Palaeogeography, Palaeoclimatology, Palaeoecology
Growth interruptions in silicified conifer woods from the Upper Cretaceous Two Medicine Formation, Montana, USA: implications for palaeoclimate and dinosaur palaeoecology
Introduction
The Upper Cretaceous Two Medicine Formation of northwest Montana, USA, ranks amongst the world’s most productive dinosaur-bearing formations (Rogers, 1997). Dinosaur remains have been described from this fluvio–deltaic unit since the beginning of the twentieth century (Gilmore, 1914, Gilmore, 1917), and at present at least 14 genera of dinosaurs are known from the Formation (Rogers, 1990, Varricchio and Horner, 1993, Sampson, 1995). The most spectacular discoveries have been of a number of dinosaur nests which preserve both hatched and unhatched eggs containing intact embryos, and associated bones of juvenile hatchlings of the hadrosaur Maiasaura (Horner and Makela, 1979, Horner, 1982, Horner and Currie, 1994). In addition, a large number of low-diversity bonebeds dominated either by hadrosaurs, lambeosaurs or ceratopsians have been excavated (Gilmore, 1917, Rogers, 1990, Varricchio and Horner, 1993), together with one higher-diversity bone assemblage containing both iguanodontoids and theropods (Varricchio, 1995).
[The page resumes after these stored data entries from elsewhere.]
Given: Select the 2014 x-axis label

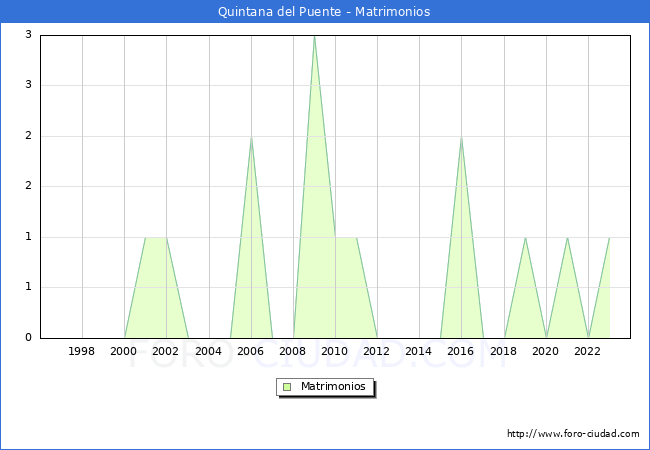Looking at the screenshot, I should click(x=419, y=351).
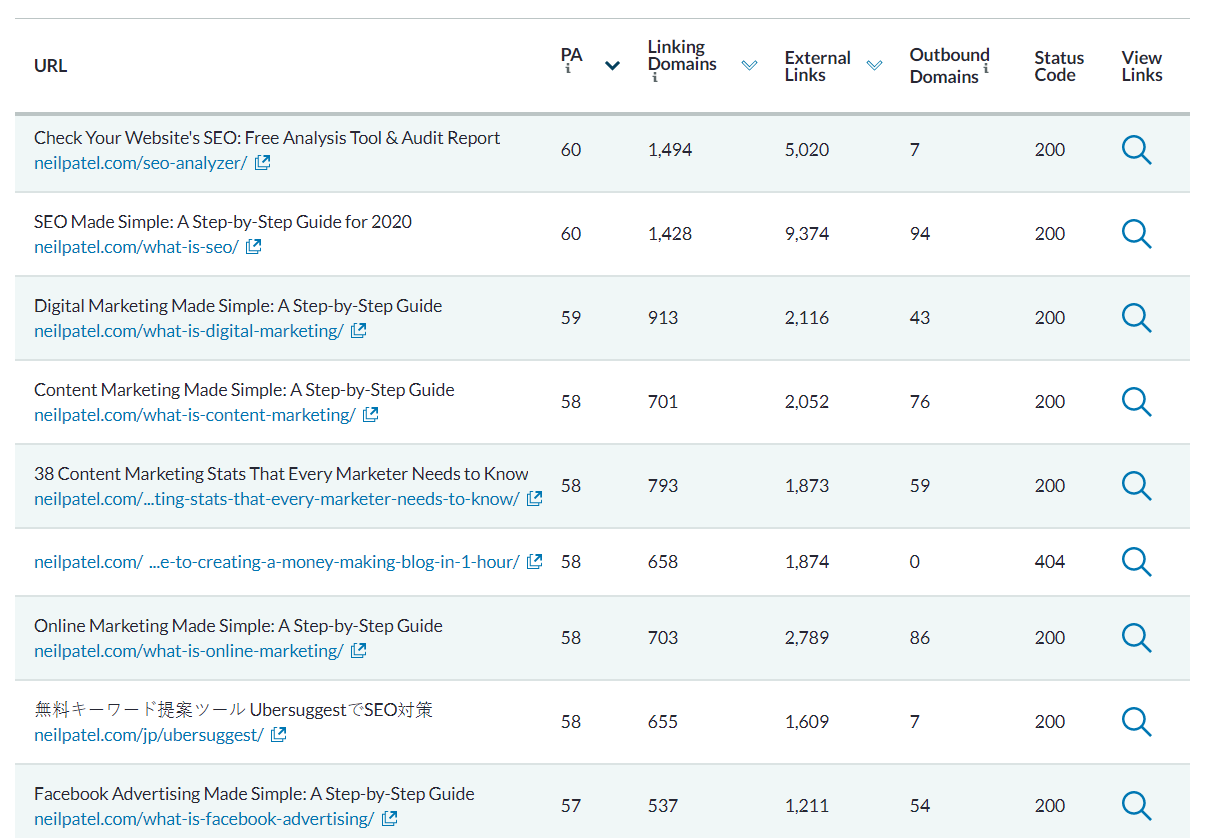View links for jp/ubersuggest row
This screenshot has height=838, width=1228.
tap(1136, 722)
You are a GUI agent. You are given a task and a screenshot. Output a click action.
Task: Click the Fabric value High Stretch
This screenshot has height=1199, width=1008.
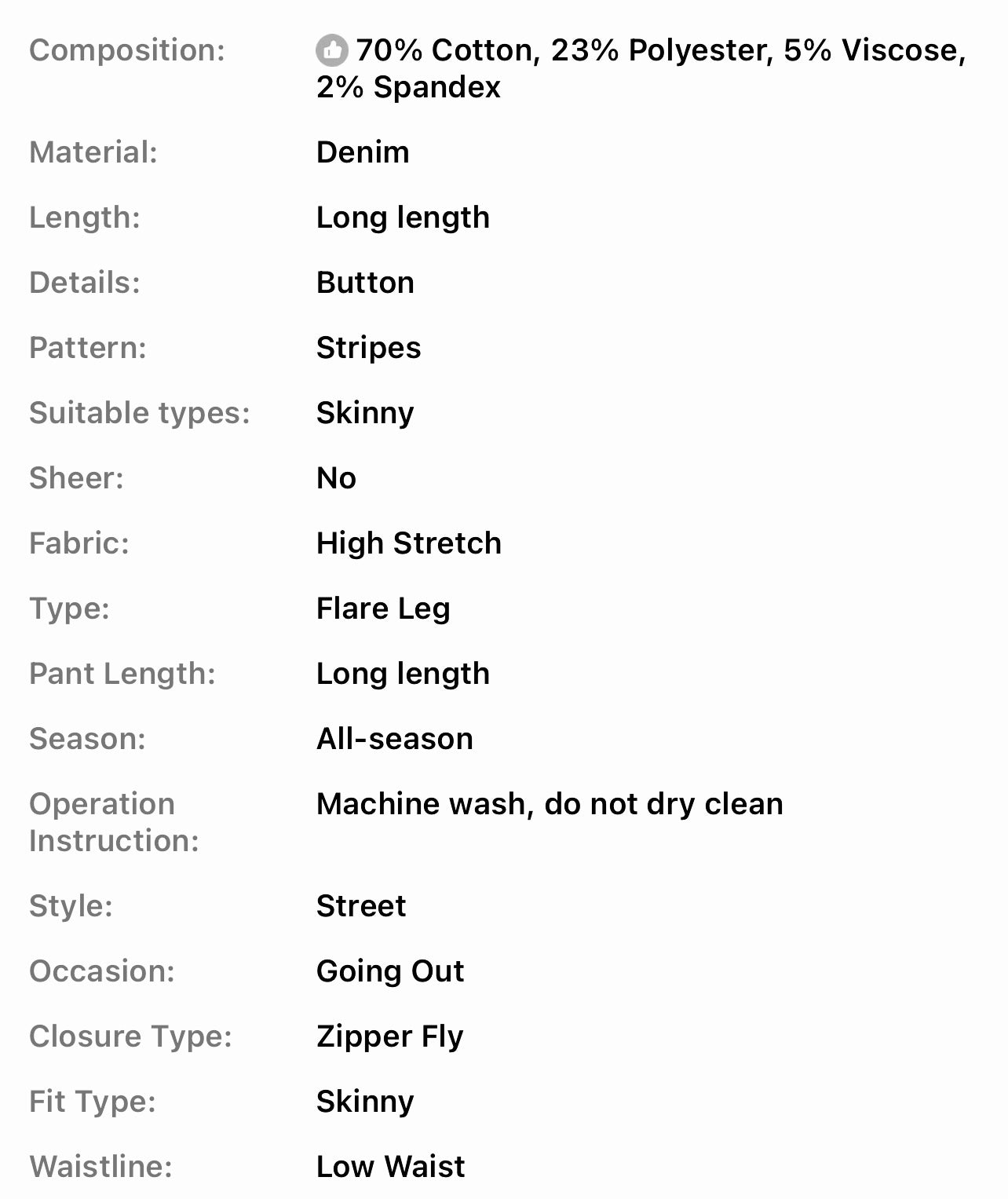(x=408, y=543)

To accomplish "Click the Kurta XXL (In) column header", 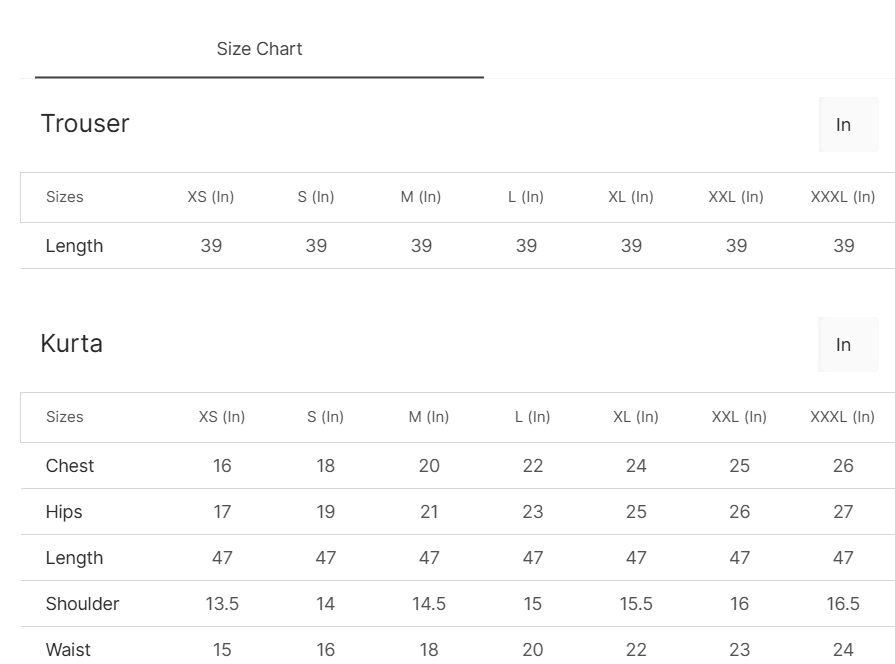I will coord(739,417).
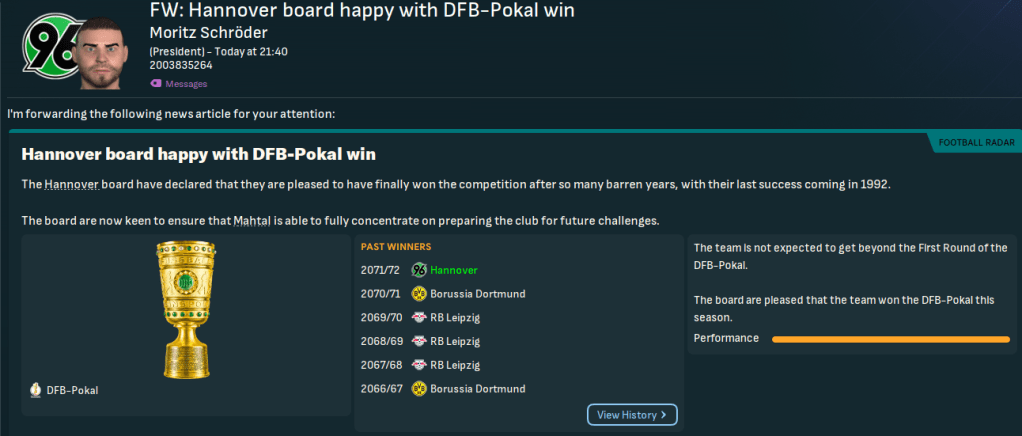Click the golden DFB-Pokal trophy image

185,309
Many of these bonebeds are parautochthonous as indicated by the degree of skeletal articulation (Varricchio and Horner, 1993).
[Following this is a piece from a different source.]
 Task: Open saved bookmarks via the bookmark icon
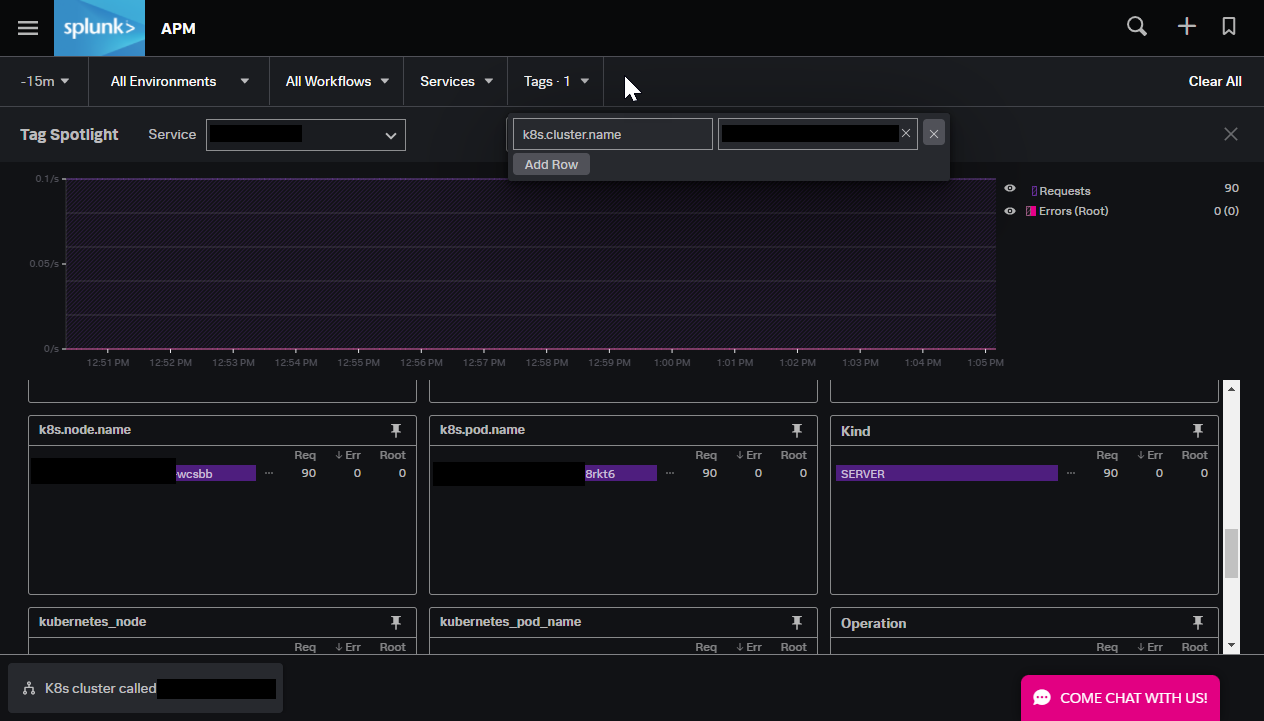click(x=1228, y=27)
These bone assemblages have provided tantalising insights into many aspects of dinosaur ecology ranging from their social structure (Horner and Makela, 1979, Horner, 1982) to their thermoregulation (Barrick et al., 1996). Lately, there has been considerable interest in the taphonomy of this material, and the palaeoecological implications of these data. Whilst some of the hadrosaur nesting sites may have been instantaneously buried by volcanic ash falls (Horner, 1994) or by clastic sediments from fluvio–deltaic crevasse splay events (Lorenz and Gavin, 1984), the larger majority of the bonebed material is believed to represent the parautochthonous remains of drought-induced mass mortalities on the floodplain (Rogers, 1990, Varricchio and Horner, 1993, Varricchio, 1995). The evidence for drought-induced mass death is fourfold (cf. Shipman, 1975). First, much of the bone material occurs in the fine-grained deposits of inactive river channels interpreted as waterholes (or oxbow lakes), left following cessation in fluvial discharge. Second, the associated sedimentary sequence contains calcrete palaeosols indicating a seasonally dry climate (Goudie, 1983). Third, the vertebrate assemblages contain a preponderance of sub-adult animals, the age class most vulnerable to drought-mortality according to recent studies (Conybeare and Haynes, 1984, Rogers, 1990). Fourth, most skeletal assemblages are pauci-specific or mono-specific. This is a feature common to many modern vertebrate assemblages resulting from drought-induced mortalities related to the varying susceptibility of different species to adverse conditions (Conybeare and Haynes, 1984, Rogers, 1990, Schwartz and Gillette, 1994).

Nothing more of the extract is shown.